Namespaces
Variants
Actions

Complexity function

From Encyclopedia of Mathematics
Jump to: navigation, search

2020 Mathematics Subject Classification: Primary: 68R15 [MSN][ZBL]

of a word

The complexity function of a word w (finite, infinite or bi-infinite) over a finite alphabet A is the function p_w(n) that counts the number of distinct factors (substrings of consecutive symbols) of length n in w. More generally, the complexity function of a language, a set of finite words over an alphabet, counts the number of distinct words of given length.

For a string u of length at least n over an alphabet of size k we clearly have 1 \le p_u(n) \le k^n \ , the bounds being achieved by the constant word and a disjunctive word (for example, the Champernowne word) respectively. For infinite words u, we have p_u(n) bounded if u is ultimately periodic (a finite, possibly empty, sequence followed by a finite cycle). Conversely, if p_u(n) \le n for some n, then u is ultimately periodic.

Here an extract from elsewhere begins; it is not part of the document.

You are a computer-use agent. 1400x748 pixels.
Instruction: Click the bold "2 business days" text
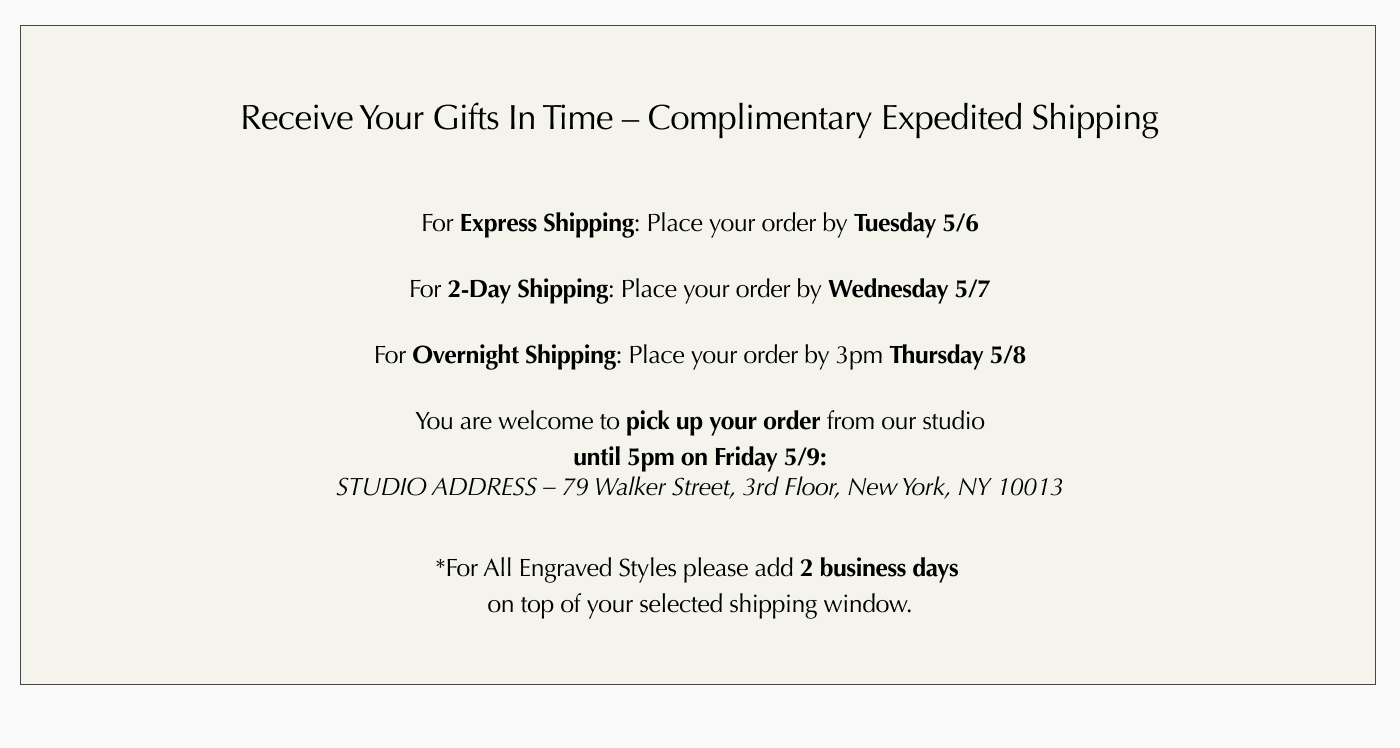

An aperiodic sequence is one which is not ultimately periodic. An aperiodic sequence has strictly increasing complexity function (this is the Morse–Hedlund theorem), so p_u(n) \ge n+1.

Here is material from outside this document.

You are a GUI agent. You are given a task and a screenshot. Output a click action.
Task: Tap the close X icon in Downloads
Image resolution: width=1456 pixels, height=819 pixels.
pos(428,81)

A set S of finite binary words is balanced if for each n the subset S_n of words of length n has the property that the Hamming weight of the words in S_n takes at most two distinct values. A balanced sequence is one for which the set of factors is balanced. A balanced sequence has complexity function p(n) \le n+1.

A Sturmian word over a binary alphabet is one with complexity function p(n) = n+1 A sequence is Sturmian if and only if it is balanced and aperiodic. An example is the Fibonacci word. More generally, a Sturmian word over an alphabet of size k is one with complexity p(n) = n+k-1. An Arnoux-Rauzy word over a ternary alphabet has complexity 2n+1: an example is the Tribonacci word.

Let L be a language over an alphabet and define the function P_L(n) of a positive integer n to be the number of different words of length n in L The complexity function of a word is thus the complexity function of the language consisting of the factors of that word.

The complexity function of a language is less constrained than that of a word. For example, it may be bounded but not eventually constant: the complexity function of the regular language a(bb)^*a takes values 0 and 1 on odd and even n \ge 2 respectively. There is an analogue of the Morse–Hedlund theorem: if the complexity of L satisfies p_L(n) \le n for some n, then p_L is bounded and there is a finite language F such that L \subseteq \{ x y^k z : x,y,z \in F,\ k \in \mathbb{N} \} \ . A polynomial or sparse language is one for which the complexity function p(n) is bounded by a fixed power of n. An exponential language is one for which there exists k>1 such that there are infinitely many n for which p(n) > k^n. Words exist with complexity functions having growth intermediate between polynomial and exponential; however, a regular language is either polynomial or exponential.

The topological entropy of an infinite sequence u is defined by H_{\mathrm{top}}(u) = \lim_{n \rightarrow \infty} \frac{\log p_u(n)}{n \log k} \ .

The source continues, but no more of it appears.